Photos courtesy of Spin.PH
I have tickets but I also have work. How do I get out of the office?
Stomachaches won’t get you a day off of work to catch a game. Instead, play the Filipino pride card for all its worth. Tell your boss that it’s the first time for the country to host the event in 40 years, and that the team obviously needs you and your high-pitched screaming within the court’s vicinity to have a chance of winning!
How do we cheer?
Loudly. Just avoid racial slurs, everyone, and try keeping it classy. We’ll be seeing a whole boatload of other nationalities (click here to familiarize yourself with the best), for which we have ready-made names that won’t go well with FIBA’s governing bodies and the international community in general. It’s a chance for us to show the world that we’ve made a few right steps towards civility!
Where can I find a cheat sheet of everyone who’s playing in the tournament?
If you sometimes catch yourself pretending as a grizzled basketball scout, the first thing you have to do is to, well, know the players’ names. In a tournament featuring teams that really don’t get shoved into our faces as much as the next NBA team, a list like this one here that lists the entire rosters of all competing nations could be helpful.
I checked the cheat sheet, and I noticed that one of the players from Japan is named Sakuragi. Does this mean we’ll be battling with the red-haired rebounding machine from Slam Dunk?

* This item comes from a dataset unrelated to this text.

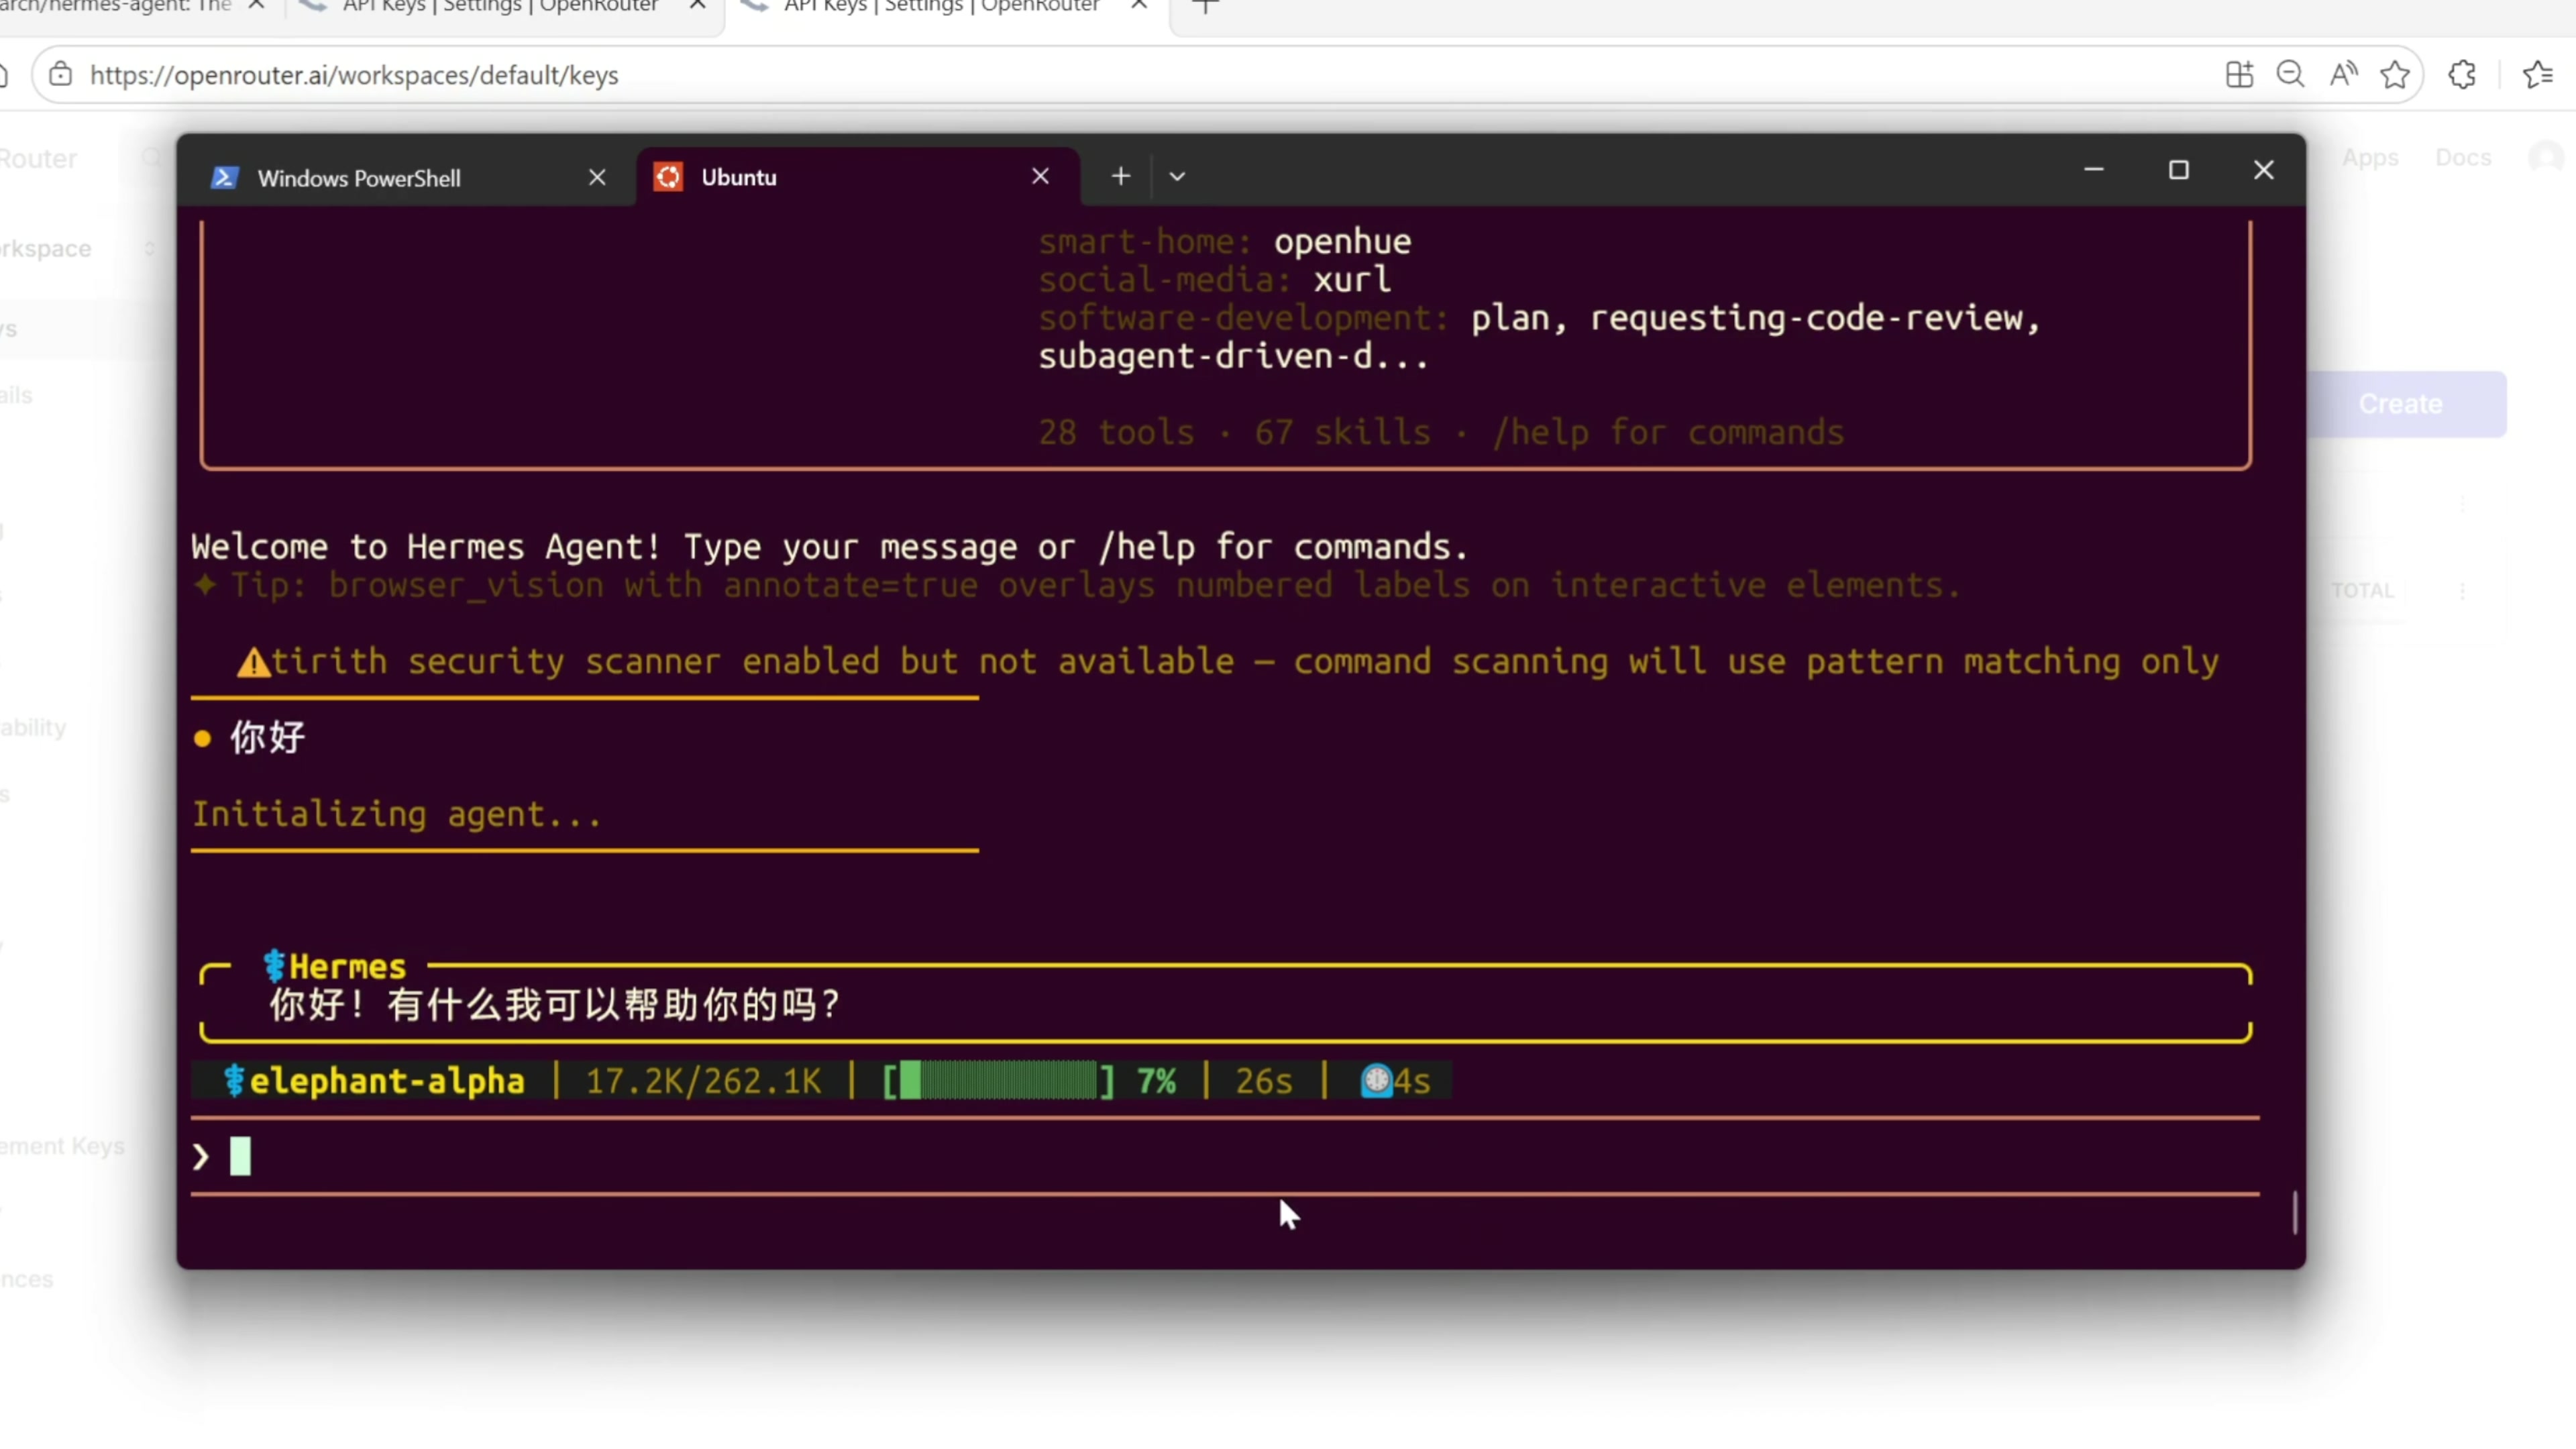
Task: Open the browser extensions puzzle icon
Action: [x=2462, y=75]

As awesome as it would be to see that loud-mouthed player with no shortage of attitude, the Sakuragi coming here is a naturalized player whose birth name is JR Henderseon. Shortly after being naturalized in 2007, he took upon the mantle of JR Sakuragi in honor of the anime character. The former UCLA player, while completely free of red hair (or any hair for that matter), is a big man that the Japanese team relies on to bolster the frontline.
Mercy, Sakuragi! Think of the babies!
Don’t we have our own Sakuragi too?
Yes, and he goes by the name Marc Pingris. Unlike the other stars of the team, such as L.A. Tenorio, Jeff Chan, Marcus Douthit, and Gabe Norwood, the San Mig Coffee Mixers forward is playing for the national team for the first time since turning pro in 2004. What can you expect from him? As always, you can count on him for boundless energy, and tremendous defense. It is definitely a good thing that Lebron James hasn’t yet opted to naturalize himself into one of the opposing teams’ rosters.